It seems so often that young kids don’t know where to start when it comes to standing out from a crowd, specifically to a business they might want to work for. I’ve learned through personal experience that it often is in the candidates’ hands to show off their skills through value-creation for the company even before the first interview.
To drive my point home, here’s two stories, one of a fellow young developer and one of my own, on how value was made for a company before the word “interview” was even thrown around.
When I was 15 I found out about a long-form messaging app called Jot (changed to Chalk later). I thought it was absolutely amazing but it got a bit tedious to type those long paragraphs on the iPhone. I decided to message the founders to see if they had any plans to make a web app and to my dismay they said no. So I set out to make one myself.

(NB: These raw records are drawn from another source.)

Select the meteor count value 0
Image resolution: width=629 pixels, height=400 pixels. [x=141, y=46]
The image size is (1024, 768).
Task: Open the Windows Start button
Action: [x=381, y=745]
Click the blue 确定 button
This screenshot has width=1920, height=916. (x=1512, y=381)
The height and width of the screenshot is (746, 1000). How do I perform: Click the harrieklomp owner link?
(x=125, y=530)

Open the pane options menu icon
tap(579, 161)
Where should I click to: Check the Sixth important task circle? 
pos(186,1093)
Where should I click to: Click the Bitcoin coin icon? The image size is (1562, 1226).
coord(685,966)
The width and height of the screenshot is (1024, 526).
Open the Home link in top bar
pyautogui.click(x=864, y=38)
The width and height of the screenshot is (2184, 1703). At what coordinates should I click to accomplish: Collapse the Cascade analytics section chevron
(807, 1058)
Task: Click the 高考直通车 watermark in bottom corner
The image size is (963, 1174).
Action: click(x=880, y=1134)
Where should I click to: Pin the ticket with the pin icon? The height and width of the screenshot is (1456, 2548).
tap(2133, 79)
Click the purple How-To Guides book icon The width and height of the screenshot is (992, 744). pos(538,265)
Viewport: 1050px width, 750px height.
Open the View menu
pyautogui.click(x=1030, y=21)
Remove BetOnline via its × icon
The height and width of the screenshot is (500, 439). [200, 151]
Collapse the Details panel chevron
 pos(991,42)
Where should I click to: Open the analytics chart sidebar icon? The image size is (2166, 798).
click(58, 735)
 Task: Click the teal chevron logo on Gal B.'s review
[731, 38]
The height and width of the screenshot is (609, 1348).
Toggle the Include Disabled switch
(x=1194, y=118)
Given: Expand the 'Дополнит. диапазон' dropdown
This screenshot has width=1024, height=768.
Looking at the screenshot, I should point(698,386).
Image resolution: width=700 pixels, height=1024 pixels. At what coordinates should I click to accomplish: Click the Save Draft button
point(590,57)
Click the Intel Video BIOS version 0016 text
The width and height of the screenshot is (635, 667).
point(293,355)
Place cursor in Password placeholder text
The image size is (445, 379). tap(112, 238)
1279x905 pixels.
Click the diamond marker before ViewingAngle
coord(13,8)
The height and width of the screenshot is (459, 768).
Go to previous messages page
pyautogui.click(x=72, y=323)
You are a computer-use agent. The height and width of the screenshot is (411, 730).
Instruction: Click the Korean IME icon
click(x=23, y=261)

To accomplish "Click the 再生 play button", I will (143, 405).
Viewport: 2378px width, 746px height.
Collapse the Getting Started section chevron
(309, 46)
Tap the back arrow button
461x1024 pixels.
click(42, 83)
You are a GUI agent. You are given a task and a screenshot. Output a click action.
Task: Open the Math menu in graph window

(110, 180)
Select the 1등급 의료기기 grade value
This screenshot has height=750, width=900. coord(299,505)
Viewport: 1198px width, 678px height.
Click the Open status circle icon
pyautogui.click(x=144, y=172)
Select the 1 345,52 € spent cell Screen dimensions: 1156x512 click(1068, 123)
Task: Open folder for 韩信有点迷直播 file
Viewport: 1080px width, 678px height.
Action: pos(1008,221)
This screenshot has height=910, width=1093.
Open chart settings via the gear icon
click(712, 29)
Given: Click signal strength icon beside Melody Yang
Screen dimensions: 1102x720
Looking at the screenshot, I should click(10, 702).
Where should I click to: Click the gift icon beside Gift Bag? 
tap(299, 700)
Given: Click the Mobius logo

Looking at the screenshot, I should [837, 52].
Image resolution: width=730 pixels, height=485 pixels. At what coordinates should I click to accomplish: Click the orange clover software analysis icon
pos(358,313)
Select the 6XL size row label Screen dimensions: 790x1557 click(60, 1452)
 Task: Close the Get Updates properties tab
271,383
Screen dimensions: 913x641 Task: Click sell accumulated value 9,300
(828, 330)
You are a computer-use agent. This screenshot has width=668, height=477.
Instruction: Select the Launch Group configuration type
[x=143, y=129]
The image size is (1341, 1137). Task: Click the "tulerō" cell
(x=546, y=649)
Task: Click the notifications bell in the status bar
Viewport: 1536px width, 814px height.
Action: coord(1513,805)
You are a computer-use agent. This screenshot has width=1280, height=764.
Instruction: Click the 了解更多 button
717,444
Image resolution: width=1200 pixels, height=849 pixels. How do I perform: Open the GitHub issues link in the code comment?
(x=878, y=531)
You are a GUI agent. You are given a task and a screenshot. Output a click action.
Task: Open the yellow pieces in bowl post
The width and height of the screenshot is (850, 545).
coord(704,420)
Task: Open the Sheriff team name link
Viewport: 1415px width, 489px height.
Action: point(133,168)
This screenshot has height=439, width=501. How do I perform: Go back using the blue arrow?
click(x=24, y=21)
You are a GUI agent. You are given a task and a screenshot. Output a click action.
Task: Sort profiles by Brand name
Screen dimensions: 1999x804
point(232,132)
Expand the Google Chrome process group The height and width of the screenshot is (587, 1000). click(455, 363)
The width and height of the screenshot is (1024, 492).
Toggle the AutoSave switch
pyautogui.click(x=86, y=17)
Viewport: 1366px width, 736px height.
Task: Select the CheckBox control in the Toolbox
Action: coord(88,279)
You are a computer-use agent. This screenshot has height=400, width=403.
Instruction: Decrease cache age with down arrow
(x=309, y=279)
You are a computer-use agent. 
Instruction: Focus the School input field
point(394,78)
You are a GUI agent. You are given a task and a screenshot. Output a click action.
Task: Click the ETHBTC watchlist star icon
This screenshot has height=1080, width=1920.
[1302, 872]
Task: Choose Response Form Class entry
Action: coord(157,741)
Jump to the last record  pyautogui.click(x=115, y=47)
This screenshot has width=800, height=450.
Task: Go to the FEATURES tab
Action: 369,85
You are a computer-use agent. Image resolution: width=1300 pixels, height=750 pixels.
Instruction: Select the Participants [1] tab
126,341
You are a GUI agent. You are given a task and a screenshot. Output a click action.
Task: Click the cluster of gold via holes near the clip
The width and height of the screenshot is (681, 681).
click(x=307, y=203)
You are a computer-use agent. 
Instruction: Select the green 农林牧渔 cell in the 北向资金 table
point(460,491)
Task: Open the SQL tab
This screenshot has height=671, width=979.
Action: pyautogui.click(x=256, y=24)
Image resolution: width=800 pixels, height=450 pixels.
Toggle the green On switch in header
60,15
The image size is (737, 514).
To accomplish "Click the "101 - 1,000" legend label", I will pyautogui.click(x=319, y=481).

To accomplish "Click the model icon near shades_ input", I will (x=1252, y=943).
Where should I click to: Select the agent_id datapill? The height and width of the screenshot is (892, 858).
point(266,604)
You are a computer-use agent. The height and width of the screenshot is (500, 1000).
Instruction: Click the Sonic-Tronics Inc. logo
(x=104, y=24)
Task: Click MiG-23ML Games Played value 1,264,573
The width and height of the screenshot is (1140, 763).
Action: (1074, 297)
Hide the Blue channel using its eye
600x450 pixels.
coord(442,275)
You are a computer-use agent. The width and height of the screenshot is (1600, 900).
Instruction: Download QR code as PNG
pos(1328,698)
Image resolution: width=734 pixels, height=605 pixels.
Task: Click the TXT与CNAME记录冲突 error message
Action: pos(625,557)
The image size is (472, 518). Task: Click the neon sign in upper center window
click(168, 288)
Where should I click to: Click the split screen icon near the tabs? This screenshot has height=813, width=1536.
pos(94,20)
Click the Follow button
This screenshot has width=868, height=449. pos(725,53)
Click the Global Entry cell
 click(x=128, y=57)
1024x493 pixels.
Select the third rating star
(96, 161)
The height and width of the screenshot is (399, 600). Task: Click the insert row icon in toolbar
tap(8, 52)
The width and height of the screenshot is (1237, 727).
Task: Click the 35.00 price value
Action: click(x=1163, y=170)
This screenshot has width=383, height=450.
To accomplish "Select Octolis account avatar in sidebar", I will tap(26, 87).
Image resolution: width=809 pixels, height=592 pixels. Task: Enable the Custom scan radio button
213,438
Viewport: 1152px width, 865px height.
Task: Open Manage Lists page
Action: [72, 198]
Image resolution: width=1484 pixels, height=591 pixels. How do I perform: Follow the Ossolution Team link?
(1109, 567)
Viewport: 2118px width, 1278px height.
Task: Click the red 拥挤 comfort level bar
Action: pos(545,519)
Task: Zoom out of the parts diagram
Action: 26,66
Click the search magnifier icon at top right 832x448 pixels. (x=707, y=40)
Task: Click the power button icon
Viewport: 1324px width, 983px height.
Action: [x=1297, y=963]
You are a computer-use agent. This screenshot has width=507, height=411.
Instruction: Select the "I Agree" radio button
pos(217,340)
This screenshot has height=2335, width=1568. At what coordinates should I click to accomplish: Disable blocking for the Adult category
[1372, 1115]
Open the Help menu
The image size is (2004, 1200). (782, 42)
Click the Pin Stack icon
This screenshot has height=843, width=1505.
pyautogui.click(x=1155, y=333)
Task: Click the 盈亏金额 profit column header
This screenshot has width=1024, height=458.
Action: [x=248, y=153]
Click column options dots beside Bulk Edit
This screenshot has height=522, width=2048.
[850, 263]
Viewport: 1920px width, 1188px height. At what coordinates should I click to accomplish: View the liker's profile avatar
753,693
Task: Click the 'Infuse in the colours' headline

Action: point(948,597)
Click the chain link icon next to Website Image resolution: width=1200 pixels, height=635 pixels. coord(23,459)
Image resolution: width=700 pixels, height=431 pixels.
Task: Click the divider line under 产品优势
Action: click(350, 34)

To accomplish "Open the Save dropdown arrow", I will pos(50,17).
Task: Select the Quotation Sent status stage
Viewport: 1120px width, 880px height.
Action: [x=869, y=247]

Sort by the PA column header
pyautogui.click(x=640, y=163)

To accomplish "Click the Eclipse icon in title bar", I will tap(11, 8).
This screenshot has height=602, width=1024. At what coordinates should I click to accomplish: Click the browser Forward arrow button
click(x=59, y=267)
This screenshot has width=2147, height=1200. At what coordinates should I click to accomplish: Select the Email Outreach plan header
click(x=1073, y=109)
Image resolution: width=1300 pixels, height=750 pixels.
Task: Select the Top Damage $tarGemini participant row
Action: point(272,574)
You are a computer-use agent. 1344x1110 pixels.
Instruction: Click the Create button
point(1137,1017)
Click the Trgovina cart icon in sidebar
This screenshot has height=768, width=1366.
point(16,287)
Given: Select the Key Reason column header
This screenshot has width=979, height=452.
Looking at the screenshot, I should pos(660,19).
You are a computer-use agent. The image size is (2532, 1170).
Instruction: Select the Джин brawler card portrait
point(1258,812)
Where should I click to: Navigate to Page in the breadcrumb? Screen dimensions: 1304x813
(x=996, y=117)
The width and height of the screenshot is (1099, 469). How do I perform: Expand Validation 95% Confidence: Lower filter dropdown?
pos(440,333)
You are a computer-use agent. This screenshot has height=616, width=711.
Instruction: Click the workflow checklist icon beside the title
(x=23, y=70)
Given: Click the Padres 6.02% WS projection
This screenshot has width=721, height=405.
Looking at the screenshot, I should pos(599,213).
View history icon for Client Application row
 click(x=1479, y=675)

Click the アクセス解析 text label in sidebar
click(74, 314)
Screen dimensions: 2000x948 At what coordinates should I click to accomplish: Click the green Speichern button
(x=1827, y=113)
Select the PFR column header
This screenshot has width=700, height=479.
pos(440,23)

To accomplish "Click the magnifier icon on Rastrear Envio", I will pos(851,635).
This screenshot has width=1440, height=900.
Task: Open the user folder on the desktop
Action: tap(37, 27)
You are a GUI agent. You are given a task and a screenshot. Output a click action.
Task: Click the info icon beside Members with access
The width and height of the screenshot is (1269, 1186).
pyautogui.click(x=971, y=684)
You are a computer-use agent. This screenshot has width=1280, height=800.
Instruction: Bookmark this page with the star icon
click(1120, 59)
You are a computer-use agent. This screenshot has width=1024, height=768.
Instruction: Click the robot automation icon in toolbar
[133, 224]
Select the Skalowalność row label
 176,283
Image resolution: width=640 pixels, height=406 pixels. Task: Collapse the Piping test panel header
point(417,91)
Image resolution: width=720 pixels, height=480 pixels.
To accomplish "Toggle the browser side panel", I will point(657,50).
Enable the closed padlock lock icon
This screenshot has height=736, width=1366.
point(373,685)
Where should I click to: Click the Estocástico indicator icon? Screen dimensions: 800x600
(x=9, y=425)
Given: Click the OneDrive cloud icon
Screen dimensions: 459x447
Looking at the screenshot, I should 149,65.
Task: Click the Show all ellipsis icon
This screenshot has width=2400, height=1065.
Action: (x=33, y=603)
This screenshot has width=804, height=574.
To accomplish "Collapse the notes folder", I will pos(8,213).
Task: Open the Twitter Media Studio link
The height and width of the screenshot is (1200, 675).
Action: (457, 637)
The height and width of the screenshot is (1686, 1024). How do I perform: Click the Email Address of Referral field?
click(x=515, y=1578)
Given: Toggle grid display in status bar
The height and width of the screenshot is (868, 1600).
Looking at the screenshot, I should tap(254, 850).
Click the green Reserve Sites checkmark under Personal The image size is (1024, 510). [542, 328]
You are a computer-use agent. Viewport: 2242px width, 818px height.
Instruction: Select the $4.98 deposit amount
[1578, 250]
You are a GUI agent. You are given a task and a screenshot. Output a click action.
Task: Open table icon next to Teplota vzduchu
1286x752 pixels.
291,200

That same day I started to reverse-engineer the app’s API endpoints through a proxy on my Mac and then built those into a backend that I made in Node and Express. After that I built a quick frontend that resembled Jot’s iOS app and started using it for a day or so to test its functionality.
After a few tweaks and making sure I was happy with it, I messaged the founders of Jot to see if they would be interested in a Skype call to demo it. They were very impressed that I built an entirely functional web client without any API documentation and only a few days later I accepted an intern position at the company.
Stefan Stokic was 16 at the time when he decided he wanted to get the attention of Shark Tank investor and Silicon Valley legend Chris Sacca. Instead of just sending him an email asking to chat, Stefan went ahead and made a website that listed all the job openings at Lowercase Capital’s companies. He shot Chris a link and both Chris and his partner, Matt Mazzeo, replied and showed their appreciation for Stefan’s work.
Chris was so impressed with Stefan that he actually mentioned him in a recent interview. Stefan went on to become one of the two youngest entrepreneurs ever backed by Y-Compinator with their company, Silk.
As you can see, though both of these stories are different, they both share a common theme: creating value before the company even hired us on. It’s important to show that you’re different than the rest of the group of applications in the pool by going above and beyond what the company expects, truly wowing them. That doesn’t mean you have to make a whole application or website to prove your value. It might be as simple as taking some product photos for them or even designing a logo.